_Exercise instructions:_
Rewrite the records below with every "Viewport" changed to "Display", leaving everything else untouched.

[Dataset entries]
□ □ □
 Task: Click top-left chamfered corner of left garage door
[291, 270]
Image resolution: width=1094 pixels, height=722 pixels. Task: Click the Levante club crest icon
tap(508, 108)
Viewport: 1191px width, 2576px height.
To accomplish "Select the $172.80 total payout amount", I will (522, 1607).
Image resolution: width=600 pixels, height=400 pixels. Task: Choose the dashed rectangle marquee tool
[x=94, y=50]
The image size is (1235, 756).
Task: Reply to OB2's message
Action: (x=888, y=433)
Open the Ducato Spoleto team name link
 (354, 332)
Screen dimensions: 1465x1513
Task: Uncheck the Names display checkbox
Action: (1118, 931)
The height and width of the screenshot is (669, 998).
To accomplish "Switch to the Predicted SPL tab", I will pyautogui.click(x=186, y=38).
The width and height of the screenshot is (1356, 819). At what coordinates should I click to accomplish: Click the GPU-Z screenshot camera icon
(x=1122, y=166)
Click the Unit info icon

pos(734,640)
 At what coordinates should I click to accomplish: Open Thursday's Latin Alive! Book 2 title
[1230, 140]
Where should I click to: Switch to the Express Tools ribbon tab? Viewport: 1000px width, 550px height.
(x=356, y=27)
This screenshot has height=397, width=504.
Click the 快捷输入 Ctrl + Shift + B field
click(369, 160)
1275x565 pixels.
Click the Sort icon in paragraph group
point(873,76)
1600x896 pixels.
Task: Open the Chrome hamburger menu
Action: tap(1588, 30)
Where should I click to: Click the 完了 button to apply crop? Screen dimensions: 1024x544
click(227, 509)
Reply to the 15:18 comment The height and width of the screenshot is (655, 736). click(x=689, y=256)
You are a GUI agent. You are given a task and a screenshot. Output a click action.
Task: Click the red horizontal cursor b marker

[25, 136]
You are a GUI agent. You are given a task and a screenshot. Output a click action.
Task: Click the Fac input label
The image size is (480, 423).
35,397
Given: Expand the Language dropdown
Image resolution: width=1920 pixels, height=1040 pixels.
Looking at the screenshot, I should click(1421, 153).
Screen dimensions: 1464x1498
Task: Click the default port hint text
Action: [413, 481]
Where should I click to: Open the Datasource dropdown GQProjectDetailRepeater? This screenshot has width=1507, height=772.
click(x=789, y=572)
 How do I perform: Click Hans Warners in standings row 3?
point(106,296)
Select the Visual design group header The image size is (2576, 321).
□ □ □
_Output:_
 Task: Click top-left chamfered corner of left garage door
[291, 270]
Image resolution: width=1094 pixels, height=722 pixels. Task: Click the Levante club crest icon
tap(508, 108)
Display: 1191px width, 2576px height.
To accomplish "Select the $172.80 total payout amount", I will (522, 1607).
Image resolution: width=600 pixels, height=400 pixels. Task: Choose the dashed rectangle marquee tool
[x=94, y=50]
The image size is (1235, 756).
Task: Reply to OB2's message
Action: (x=888, y=433)
Open the Ducato Spoleto team name link
 (354, 332)
Screen dimensions: 1465x1513
Task: Uncheck the Names display checkbox
Action: (1118, 931)
The height and width of the screenshot is (669, 998).
To accomplish "Switch to the Predicted SPL tab", I will pyautogui.click(x=186, y=38).
The width and height of the screenshot is (1356, 819). At what coordinates should I click to accomplish: Click the GPU-Z screenshot camera icon
(x=1122, y=166)
Click the Unit info icon

pos(734,640)
 At what coordinates should I click to accomplish: Open Thursday's Latin Alive! Book 2 title
[1230, 140]
Where should I click to: Switch to the Express Tools ribbon tab? Display: 1000px width, 550px height.
(x=356, y=27)
This screenshot has height=397, width=504.
Click the 快捷输入 Ctrl + Shift + B field
click(369, 160)
1275x565 pixels.
Click the Sort icon in paragraph group
point(873,76)
1600x896 pixels.
Task: Open the Chrome hamburger menu
Action: tap(1588, 30)
Where should I click to: Click the 完了 button to apply crop? Screen dimensions: 1024x544
click(227, 509)
Reply to the 15:18 comment The height and width of the screenshot is (655, 736). click(x=689, y=256)
You are a GUI agent. You are given a task and a screenshot. Output a click action.
Task: Click the red horizontal cursor b marker

[25, 136]
You are a GUI agent. You are given a task and a screenshot. Output a click action.
Task: Click the Fac input label
The image size is (480, 423).
35,397
Given: Expand the Language dropdown
Image resolution: width=1920 pixels, height=1040 pixels.
Looking at the screenshot, I should click(1421, 153).
Screen dimensions: 1464x1498
Task: Click the default port hint text
Action: [413, 481]
Where should I click to: Open the Datasource dropdown GQProjectDetailRepeater? This screenshot has width=1507, height=772.
click(x=789, y=572)
 How do I perform: Click Hans Warners in standings row 3?
point(106,296)
Select the Visual design group header The image size is (2576, 321).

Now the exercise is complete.